→ **Source document**:
======

The word project is important. On the other side of innovation, ideas become projects that need to be executed. In a sense, Beyond the Idea is about project management. That makes it sound pedestrian, but our focus is on projects that carry a high degree of difficulty because they are new and uncertain, and because they are in direct conflict with the Performance Engine. This takes us well outside of the realm of traditional project management techniques—which presume that a project has a precedent, that the necessary resources are well understood and available, and that the outcomes are relatively predictable.
Many people may want to judge some initiatives as more “innovative” than others. Some may even want to draw a line. These initiatives “count” as innovative, those do not. However, we have never found it to be useful to try to assess “innovativeness” or to draw a line that excludes some initiatives. The criteria for doing so are inevitably vague. Besides, doing so only seems to start arguments and diminish those whose ideas are deemed “less innovative” or “not innovative.”
Therefore, for our purposes, any initiative that is new to your organization and has an uncertain outcome “counts” as innovation. Our definition is deliberately broad and inclusive.
That said, not all innovation initiatives are equally difficult to execute. We will find it quite useful to imagine a spectrum, from those that are relatively easy to those that are extremely difficult. (We are rating the managerial degree of difficulty, which might be quite different from the technological degree of difficulty.) At the far left end of the spectrum are projects that any one employee might execute on their own initiative and in their free time—something as simple, for example, as a salesperson trying a new sales pitch. On the far right end of the spectrum lie high-risk, high-growth-potential new ventures.
ONLY THREE MODELS MAKE SENSE
Our research has shown us that there are three distinct models for executing innovation initiatives. We will call them Model S, Model R, and Model C—for Small, Repeatable, and Custom initiatives.
Three Models for Executing Innovation Initiatives
All three models are important. All three models are powerful. Furthermore, companies need not commit to just one of the three models. All three can be used simultaneously.
However, each initiative must be matched with the proper model for execution. There is only one correct answer per initiative. So, a single company can have multiple Model S initiatives, multiple Model R initiatives, and multiple Model C initiatives at any one moment. However, trying to execute a Model C initiative with a Model R approach (or any other possible mismatch) is a recipe for heartaches and headaches.

======

→ **Provided material**:
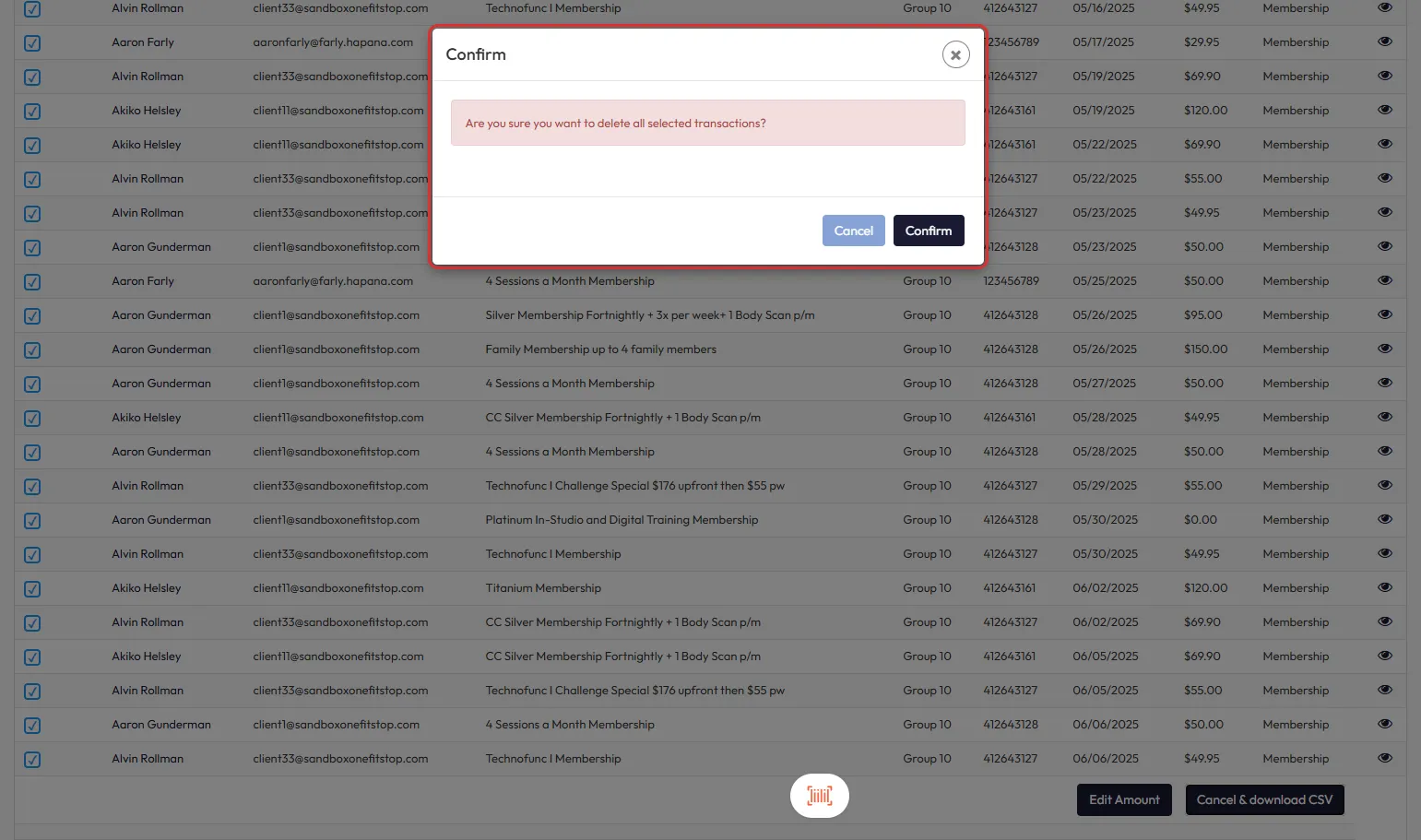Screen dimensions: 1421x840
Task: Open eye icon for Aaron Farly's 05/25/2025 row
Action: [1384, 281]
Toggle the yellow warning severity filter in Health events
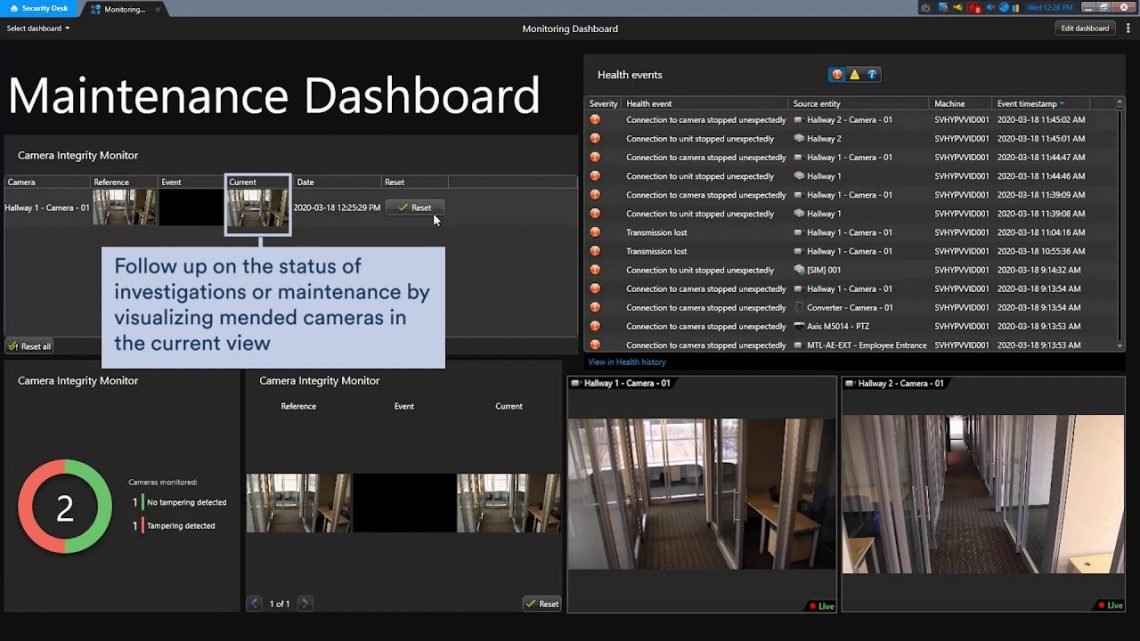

======

→ **Required work**:
**A)** In the passage on innovation initiatives, what do the letters in Model S, Model R, and Model C stand for?
**B)** Copy part of the passage on innovation initiatives word for word. Begin at the words "ONLY THREE MODELS" and stop after "and Custom initiatives.".
The data has nothing to do with what comes after it.

→ **Expected results**:
**A)** Small, Repeatable, and Custom.

**B)**
ONLY THREE MODELS MAKE SENSE
Our research has shown us that there are three distinct models for executing innovation initiatives. We will call them Model S, Model R, and Model C—for Small, Repeatable, and Custom initiatives.